Luckily, Web 2.0 isn’t just about building better search. Here are some other themes that are worth paying attention to:

  • The semantic Web will evolve through unstructured tagging. I’ve discussed tagging and folksonomies previously, and it’s a topic that continues to get lots of attention. The exciting thing about tags is how large numbers of people adding keywords to describe the same thing creates a statistical distribution of information that becomes very useful. Tagging has some powerful implications for adding intelligence to the Web if we can figure out how to make tagging stuff really easy.
  • It’s got to be social. The applications I find most interesting connect people and ideas. The power of sharing and connecting with others is central to the Internet, and the social applications that tap into collective interests and knowledge hold tremendous promise. Network effects prove very powerful when applied to webs of people who share common interests and concerns.
  • User generated content is here to stay. To play on Abraham Lincoln’s famous quote: You can say something interesting to all the people some of the time, and some of the people all the time, but you cannot say something interesting to all the people all the time. This turns out to be an operative rule for publishers large and small and tells us user-generated content will evolve with small groups that self-select what they listen to. This will make it easier to say something interesting to all the people all the time, just not very many people. The challenge will be to find ways that match the interesting stuff with interested listeners and participants.
  • Open, easy-to-use APIs (define) fuel “coopetition” and growth. Say I launch a free service for sharing photos. My business model is based on advertising because people will come to my site to view images. A bunch of people begin to build other applications that use my open APIs to store pictures for their application on my server. I pay for their storage. But I also now have lots and lots of images to show visitors, hence driving more visits and page views and therefore increasing my revenue. By supporting other applications, I’m feeding my service. It’s symbiotic… or so goes the logic.
  • Everything and everyone will be syndicated. RSS is fundamentally misunderstood. When was the last time you asked someone if they’d seen any cool HTML lately? RSS is a protocol and a technology, just as HTML is. Nobody should be talking about it, but everybody should be using it. The problem is, it’s just too hard and too cumbersome to do. That will change very rapidly, and everything and everyone will become syndicated. Viewing feeds will become as natural as viewing Web pages. Syndicating a blog entry will become as natural as posting it to your Web site. Web pages and feeds will merge into some format that will blur their distinction.

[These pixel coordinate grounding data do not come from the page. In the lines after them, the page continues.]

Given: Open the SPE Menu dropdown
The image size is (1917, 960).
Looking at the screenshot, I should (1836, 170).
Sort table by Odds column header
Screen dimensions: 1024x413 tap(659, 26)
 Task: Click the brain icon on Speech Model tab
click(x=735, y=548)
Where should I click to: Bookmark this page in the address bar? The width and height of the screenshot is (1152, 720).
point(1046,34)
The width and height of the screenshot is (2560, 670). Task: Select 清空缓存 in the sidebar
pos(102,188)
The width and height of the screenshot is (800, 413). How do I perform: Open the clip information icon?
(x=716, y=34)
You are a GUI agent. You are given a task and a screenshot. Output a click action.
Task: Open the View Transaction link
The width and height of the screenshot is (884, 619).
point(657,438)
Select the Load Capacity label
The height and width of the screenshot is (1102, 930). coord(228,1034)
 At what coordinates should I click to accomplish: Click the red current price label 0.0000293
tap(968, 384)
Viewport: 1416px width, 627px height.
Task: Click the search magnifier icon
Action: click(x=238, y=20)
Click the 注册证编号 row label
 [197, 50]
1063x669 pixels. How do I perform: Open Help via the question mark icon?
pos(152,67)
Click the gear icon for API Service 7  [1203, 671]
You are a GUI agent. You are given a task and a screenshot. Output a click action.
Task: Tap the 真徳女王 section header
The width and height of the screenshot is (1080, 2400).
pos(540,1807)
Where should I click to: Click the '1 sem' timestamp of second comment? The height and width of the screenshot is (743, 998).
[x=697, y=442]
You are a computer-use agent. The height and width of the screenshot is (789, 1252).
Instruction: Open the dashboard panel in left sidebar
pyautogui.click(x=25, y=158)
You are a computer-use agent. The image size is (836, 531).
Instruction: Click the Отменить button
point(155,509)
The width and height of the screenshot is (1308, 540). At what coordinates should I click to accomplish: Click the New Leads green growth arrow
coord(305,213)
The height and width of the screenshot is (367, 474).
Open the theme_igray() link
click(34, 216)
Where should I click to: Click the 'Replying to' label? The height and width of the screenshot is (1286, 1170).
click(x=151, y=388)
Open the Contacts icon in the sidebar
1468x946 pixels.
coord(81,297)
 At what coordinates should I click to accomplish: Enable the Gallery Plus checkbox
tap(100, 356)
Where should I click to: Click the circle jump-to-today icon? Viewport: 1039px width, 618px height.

How can you find out who’s saying interesting stuff and discovering the things you’re interested in? Will there be a super search engine that constantly matches you interests, or will you listen to voices and sources that come to you in other ways? Will you become such a voice for others to listen to? Will channels emerge (again) as a mode of tuning in to the Web? In the post media soup merger — Web pages, images, video and audio podcasts, and so forth stirred together in one big stew — how do I pick out the stuff I care about and share it with others?

Think of the power of 1 billion Internet users choosing the things they like. A powerful natural selection process is happening in which large groups of people participate, even if only by picking their favorites and voting by doing. The difference, of course, is we can see what the readers are doing and how they’re voting in great detail. That’s powerful. That’s what I want to listen to.